Há uma série de erros a partir daí, a começar pelo fato de que Trump não poderia usar a Casa Branca para fazer proselitismo político em meio à apuração da eleição. Foi uma atitude clara de pressão sobre os estados em que perdia, além de passar adiante boatos e rumores que ganham ares de verdade saindo da boca do presidente da República.
Trump mentiu, como sempre, no pronunciamento que provocou a decisão polêmica das redes de televisão. Mas sempre foi assim, e a imprensa nunca tomou uma decisão tão definitiva como essa. Eu prefiro uma posição mais razoável, como a CNN Internacional ou a Fox fizeram: deixá-lo mentir, e, em seguida, denunciar a mentira. Mentira tem perna curta.
Não cabe aos meios de comunicação censurar o presidente da República, por mais baixo e vulgar que ele seja. No caso em questão, seria impossível não transmitir, pois, embora desconfiassem qual seria sua posição, nem os jornalistas nem os políticos tinham certeza de quão longe ele iria.
Aqui no Brasil, pôde-se tomar a decisão de parar de acompanhar as falas do presidente Bolsonaro na porta do Palácio do Planalto pelas manhãs porque ele assumiu uma atitude de menosprezo pelo trabalho dos jornalistas, jogando-os contra seus seguidores mais fanáticos que ali compareciam para pedir favores ou simplesmente tirar uma foto com ele. Bolsonaro segregou os jornalistas em um curral, e incentivava seus seguidores a criticá-los, o que deixou de ser um acompanhamento da atividade do presidente para se transformar em um circo político contra o jornalismo independente. Além do mais, não eram pronunciamentos oficiais, mas conversas informais com seus seguidores.
Os EUA não têm tribunais regionais, nem um tribunal superior para lidar com as questões das campanhas eleitorais, e mais uma vez os fatos demonstram que é melhor tê-los. O que parecia um exagero de nosso sistema judicial mostrou-se muito útil, sobretudo em situações como a que a apuração da corrida presidencial nos Estados Unidos chegou.
Como não há um órgão centralizador para organizar os recursos eleitorais, cada estado terá que lidar de maneira diferente com os recursos de Donald Trump em seu próprio sistema judicial. E cada estado tem legislação diferente sobre a eleição e seus desdobramentos. Depois de 2000, alguns estados decidiram recontar os votos automaticamente se a diferença for de menos de 1%. Outros recontam se a diferença for de 0,5%. Outros só recontam se a Justiça mandar.
Os recursos são encaminhados à justiça de primeira instância, e alguns podem subir até a Suprema Corte, dependendo da situação. Por isso, ainda vai demorar alguns dias para Joe Biden ser anunciado oficialmente como presidente dos Estados Unidos. A pressão sobre Trump já está muito grande, por parte de assessores mais corajosos e de políticos republicanos.

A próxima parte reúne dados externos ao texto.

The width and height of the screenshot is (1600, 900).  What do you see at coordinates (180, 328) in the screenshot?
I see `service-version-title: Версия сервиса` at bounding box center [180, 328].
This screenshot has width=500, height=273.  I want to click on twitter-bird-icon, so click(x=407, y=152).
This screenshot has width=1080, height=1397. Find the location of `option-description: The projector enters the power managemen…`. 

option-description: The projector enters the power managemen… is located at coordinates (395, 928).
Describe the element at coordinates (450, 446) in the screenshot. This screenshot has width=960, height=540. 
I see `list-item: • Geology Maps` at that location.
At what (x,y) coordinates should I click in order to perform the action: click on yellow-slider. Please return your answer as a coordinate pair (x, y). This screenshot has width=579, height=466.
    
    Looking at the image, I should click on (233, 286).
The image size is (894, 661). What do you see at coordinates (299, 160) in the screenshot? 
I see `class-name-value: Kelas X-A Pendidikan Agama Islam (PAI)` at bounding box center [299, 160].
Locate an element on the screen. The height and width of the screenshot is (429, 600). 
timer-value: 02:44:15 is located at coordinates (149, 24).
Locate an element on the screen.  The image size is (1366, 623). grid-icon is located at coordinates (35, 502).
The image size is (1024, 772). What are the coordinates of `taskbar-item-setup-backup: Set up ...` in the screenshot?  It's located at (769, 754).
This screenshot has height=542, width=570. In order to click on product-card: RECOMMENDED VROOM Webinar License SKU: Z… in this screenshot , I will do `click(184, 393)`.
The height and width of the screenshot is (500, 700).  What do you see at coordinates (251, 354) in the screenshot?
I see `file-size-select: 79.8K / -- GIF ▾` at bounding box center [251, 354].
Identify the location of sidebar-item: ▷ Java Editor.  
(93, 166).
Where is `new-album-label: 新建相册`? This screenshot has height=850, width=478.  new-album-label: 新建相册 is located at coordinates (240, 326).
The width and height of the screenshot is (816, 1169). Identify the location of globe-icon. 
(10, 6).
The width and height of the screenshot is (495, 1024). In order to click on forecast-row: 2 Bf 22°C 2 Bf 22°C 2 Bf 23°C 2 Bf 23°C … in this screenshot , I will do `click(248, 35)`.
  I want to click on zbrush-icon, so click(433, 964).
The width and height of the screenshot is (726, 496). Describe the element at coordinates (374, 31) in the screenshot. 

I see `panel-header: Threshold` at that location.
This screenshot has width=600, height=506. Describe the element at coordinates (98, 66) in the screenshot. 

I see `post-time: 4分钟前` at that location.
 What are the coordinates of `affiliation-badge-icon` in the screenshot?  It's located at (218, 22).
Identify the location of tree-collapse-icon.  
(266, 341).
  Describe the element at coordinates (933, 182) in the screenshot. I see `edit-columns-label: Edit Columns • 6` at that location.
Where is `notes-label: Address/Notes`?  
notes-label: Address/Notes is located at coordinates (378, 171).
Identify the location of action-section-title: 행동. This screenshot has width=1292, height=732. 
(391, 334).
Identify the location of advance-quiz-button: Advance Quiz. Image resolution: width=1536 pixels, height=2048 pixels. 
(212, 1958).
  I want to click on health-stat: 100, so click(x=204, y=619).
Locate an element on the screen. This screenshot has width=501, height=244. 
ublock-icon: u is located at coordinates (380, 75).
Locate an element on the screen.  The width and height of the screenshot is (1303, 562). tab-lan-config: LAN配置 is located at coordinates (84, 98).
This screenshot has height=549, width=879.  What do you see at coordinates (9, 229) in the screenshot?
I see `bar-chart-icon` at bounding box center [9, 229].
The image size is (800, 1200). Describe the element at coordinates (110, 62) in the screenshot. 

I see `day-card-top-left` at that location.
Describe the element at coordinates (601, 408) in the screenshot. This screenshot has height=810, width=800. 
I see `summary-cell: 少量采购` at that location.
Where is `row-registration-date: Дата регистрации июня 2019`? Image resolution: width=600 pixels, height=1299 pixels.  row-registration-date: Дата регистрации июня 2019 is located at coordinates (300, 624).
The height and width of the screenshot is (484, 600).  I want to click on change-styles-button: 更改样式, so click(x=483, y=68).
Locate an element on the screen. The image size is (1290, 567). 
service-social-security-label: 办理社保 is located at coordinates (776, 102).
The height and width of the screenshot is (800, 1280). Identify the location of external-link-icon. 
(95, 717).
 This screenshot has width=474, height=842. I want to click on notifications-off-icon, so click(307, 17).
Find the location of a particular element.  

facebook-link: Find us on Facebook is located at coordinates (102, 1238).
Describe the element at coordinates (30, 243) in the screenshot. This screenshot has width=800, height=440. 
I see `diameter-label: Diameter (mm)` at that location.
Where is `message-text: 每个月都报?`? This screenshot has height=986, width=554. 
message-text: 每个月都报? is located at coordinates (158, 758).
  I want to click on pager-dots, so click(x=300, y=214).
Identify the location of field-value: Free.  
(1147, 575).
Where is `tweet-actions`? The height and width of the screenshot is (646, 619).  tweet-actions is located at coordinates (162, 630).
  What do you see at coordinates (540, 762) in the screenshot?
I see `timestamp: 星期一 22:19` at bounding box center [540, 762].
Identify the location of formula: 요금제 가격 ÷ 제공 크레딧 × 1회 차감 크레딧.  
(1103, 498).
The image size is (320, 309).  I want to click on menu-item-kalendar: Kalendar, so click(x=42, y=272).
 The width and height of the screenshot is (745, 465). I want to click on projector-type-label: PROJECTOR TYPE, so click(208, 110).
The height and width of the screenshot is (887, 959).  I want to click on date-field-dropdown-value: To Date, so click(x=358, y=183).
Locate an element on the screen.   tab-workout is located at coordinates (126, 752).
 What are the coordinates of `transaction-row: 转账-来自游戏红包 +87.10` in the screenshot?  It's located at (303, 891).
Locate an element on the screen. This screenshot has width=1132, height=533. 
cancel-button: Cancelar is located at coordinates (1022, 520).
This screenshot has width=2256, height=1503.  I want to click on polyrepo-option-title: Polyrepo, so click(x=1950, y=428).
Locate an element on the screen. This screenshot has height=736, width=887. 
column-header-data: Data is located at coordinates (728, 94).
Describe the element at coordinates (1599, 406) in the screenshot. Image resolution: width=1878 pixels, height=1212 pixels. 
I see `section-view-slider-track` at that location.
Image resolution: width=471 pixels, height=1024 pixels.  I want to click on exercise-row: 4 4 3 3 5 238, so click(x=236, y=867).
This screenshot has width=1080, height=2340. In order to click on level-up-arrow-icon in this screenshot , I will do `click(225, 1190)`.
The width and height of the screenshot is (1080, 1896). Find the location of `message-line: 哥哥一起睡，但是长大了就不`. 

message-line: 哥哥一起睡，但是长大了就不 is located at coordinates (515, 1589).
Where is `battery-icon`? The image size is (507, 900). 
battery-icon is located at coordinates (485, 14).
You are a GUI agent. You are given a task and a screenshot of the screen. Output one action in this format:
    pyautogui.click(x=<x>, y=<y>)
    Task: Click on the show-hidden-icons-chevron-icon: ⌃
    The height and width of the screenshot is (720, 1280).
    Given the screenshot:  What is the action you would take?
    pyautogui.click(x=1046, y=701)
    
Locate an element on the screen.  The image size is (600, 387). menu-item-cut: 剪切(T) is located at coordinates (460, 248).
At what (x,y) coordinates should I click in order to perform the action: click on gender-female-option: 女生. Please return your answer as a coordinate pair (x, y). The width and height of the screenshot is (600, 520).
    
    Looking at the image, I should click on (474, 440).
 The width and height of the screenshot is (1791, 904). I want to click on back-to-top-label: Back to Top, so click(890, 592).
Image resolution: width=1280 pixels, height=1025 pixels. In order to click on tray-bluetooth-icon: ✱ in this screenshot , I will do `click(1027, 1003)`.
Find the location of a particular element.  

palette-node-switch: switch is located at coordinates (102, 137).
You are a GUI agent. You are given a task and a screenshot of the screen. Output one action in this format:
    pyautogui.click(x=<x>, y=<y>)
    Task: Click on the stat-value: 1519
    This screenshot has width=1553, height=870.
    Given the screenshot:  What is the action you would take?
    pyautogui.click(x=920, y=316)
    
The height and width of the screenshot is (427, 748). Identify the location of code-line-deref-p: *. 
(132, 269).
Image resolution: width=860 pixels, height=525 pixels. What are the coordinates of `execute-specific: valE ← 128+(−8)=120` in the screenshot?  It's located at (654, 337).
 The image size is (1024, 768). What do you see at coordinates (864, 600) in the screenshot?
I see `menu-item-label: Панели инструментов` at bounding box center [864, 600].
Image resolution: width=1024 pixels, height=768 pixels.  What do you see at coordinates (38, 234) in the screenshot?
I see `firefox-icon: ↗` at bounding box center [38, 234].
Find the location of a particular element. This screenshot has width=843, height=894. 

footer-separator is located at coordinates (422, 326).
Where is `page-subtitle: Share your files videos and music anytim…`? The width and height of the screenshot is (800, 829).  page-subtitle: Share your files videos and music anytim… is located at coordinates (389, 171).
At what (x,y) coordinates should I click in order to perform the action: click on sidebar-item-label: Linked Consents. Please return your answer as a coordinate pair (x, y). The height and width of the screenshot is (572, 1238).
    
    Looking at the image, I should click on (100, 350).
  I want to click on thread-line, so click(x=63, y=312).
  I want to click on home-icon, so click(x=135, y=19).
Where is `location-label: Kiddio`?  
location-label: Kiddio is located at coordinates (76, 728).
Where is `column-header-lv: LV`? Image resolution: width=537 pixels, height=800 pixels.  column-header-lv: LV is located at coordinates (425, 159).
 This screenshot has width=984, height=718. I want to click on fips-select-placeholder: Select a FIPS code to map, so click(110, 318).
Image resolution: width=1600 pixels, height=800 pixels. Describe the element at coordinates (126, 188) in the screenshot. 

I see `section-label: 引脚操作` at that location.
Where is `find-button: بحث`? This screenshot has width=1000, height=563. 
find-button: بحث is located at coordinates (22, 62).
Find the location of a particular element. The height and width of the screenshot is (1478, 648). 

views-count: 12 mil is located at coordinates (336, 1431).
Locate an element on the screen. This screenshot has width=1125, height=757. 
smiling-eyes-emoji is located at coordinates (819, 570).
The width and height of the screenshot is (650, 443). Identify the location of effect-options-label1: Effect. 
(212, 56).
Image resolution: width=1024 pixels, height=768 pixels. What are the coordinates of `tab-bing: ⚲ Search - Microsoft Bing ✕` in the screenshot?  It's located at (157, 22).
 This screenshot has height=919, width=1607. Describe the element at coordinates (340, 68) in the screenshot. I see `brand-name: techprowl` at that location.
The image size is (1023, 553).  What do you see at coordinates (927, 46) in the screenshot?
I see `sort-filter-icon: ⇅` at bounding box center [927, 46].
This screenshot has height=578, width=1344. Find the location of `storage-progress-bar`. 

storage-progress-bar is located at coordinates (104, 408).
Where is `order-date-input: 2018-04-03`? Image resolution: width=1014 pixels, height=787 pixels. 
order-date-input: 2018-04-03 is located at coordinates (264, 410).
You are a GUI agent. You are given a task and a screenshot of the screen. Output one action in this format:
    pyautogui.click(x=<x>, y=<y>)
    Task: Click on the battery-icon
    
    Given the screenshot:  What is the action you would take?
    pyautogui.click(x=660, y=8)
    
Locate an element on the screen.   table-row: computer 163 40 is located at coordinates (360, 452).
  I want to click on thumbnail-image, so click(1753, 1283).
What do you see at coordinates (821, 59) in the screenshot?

Tentam convencê-lo de que o Partido Republicano teve uma eleição vitoriosa, podendo manter a maioria do Senado e aumentando o número de votos, tudo isso devido à sua liderança política. O próprio Trump recebeu mais votos que Barack Obama quando foi eleito, aumentando sua votação em relação a 2016.
Mas, em vez de sair como um grande líder político e preparar o partido para retomar o poder em 2024, Trump pode perder força política interna depois das atitudes e declarações irresponsáveis, que andaram incomodando no interior do partido Republicano, embora mantenha a força popular.